I bought the filter, should I put it before the LNA ?

Inserting the filter before the LNA (between the antenna and the LNA) will spoil the noise figure roughly for the filter insertion losses expressed in dB. So the S/N will also be degraded for the same figure.

I bought the filter, should I put it after the LNA ?

Inserting the filter after the LNA (between the LNA and the dongle) will leave the LNA widely opened to the strong signals. This may be fine if you have the high IP3 LNA.

OK, where should I insert the filter then ?

If you aim for the weak signals reception and you have the high IP3 LNA you need to install the filter after the LNA. If your LNA can not stand the strong blockers (broadcast TV, Radio, Cell towers) you need to protect it with the filter, otherwise the LNA may produce reach intermodulation products that may be spread all over the frequencies masking the other signals on the band. More over the result may be a bunch of phantom signals that are not existing on the bands.

I bought the SAW filter, any good ?

The saw filters are compromise, small and sharp filters but with the higher insertion losses (2db and up) than the other filters. They may be quite expensive too. Avoid positions between the antenna and the LNA for the SAW filters if you can. They are perfect solution for the post LNA filtering.

What does the high IP3 LNA mean?

IP3 stands for 3rd order intermodulation products. You want to have this number as high as possible. The LNA with the IP3 (OIP3) number higher the 30dBm is already considered the high IP3 LNA.

What figures I should look when buying the LNA ?

Depending the purpose where you want to use your LNA you may choose some characteristics better than the others but generally you are looking for a low NF (noise figure) number, high IP3 number, and the higher – the better gain number.

I do not see the IP3 figure declared, how can can estimate the IP3 performance ?

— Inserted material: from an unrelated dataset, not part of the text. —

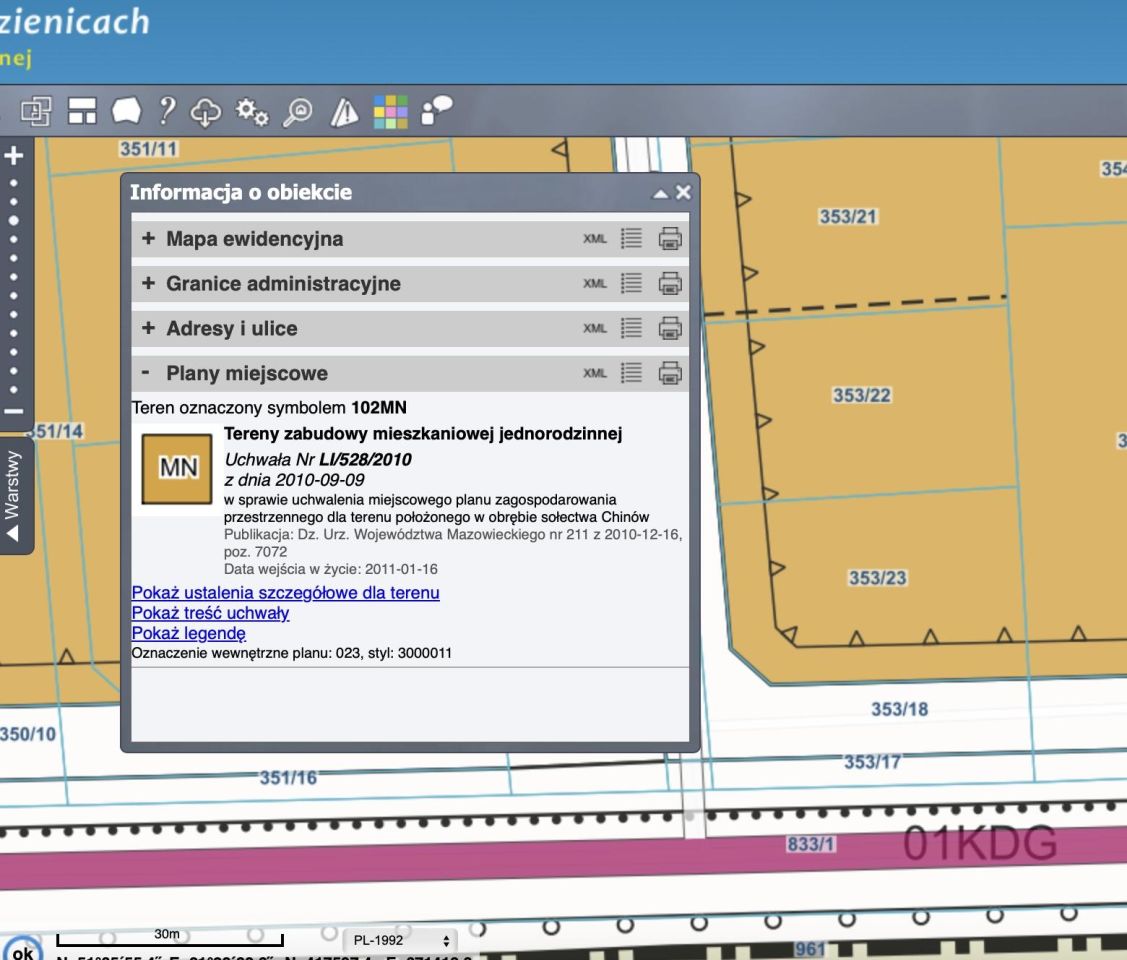Image resolution: width=1127 pixels, height=960 pixels.
Task: Open link Pokaż ustalenia szczegółowe dla terenu
Action: (285, 593)
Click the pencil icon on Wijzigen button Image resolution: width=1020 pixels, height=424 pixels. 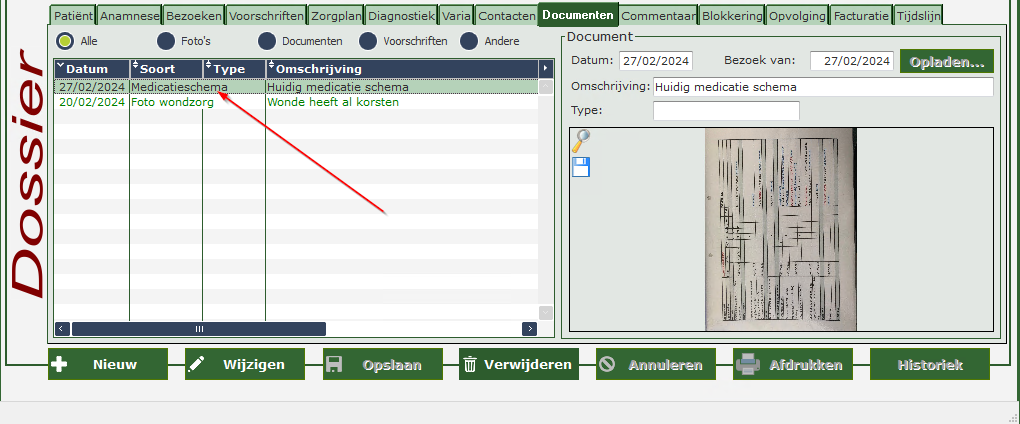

If you can find the P1dB figure, than as a rule of the thumb you may estimate the IP3 some 10-15dB higher than this value. If you read the P1dB of 20dBm, you may estimate the 30-35dBm IP3. The latest modern LNAs have even bigger difference then the mentioned 15dBm. High IP3 LNA draw much more current (50-120mA) for the single stage comparing to the low IP3 LNA where the consumption may be not higher than 10mA.

My LNA stop to work after the first storm, what is wrong ?

Depending on the antenna type used, the ESD may build up and damage the ESD sensitive parts in the LNA. The LNA should be repaired.

How can I protect the LNA from the ESD ?

The best protection is to disconnect the antenna from the LNA or any other device. This may not be simple if the LNA is close to the antenna. The most common solution is using a pair of anti-paralel diodes (BAV99). They can introduce the IMD products if the strong signals are present in the antenna.
Good protection is to use the antennas designed to have the DC grounded hot end antenna connector.
Another option is to use the shorted quarter wavelength long coaxial stub resonant on the frequency of the interest.

I would like to use cheap RG-6 coax from antenna to LNA

The RG-6 is 75 ohms coaxial cable widely used in TV/SAT and radio installations. The losses in the cable are 6.2dB for a length of 100ft (30 mtrs) at 1.000 Mhz so let say close to ADS-B frequency. 50Ft long run of the coax from the antenna to the LNA will introduce roughly 3dB loss in the signal or 50% loss of power.

My LNA has the impedance of 50 ohms and the RG-6 has the 75 ohms, will it work ?

It should work. The mismatch/SWR between the 50 and 75 ohm is 1:1.5, means reflected power of only 4%. In terms of dB, the losses are lower then 0.2dB due to mismatch. You can not see the difference in the reception for such a small loss. If you run the long run of the coax, the coax impedance mismatch losses are negligible comparing to the losses introduced by the coax itself.

I would like to use the F connectors on my setup

The F type connectors are designed for a 75 ohms coaxial cable, but they should work also with the same diameter 50 ohms cables. The losses are bit higher than the standard SMA, BNC or N type connectors but if you are not in the weak signal operation the connectors can perform good enough up to 1GHz range.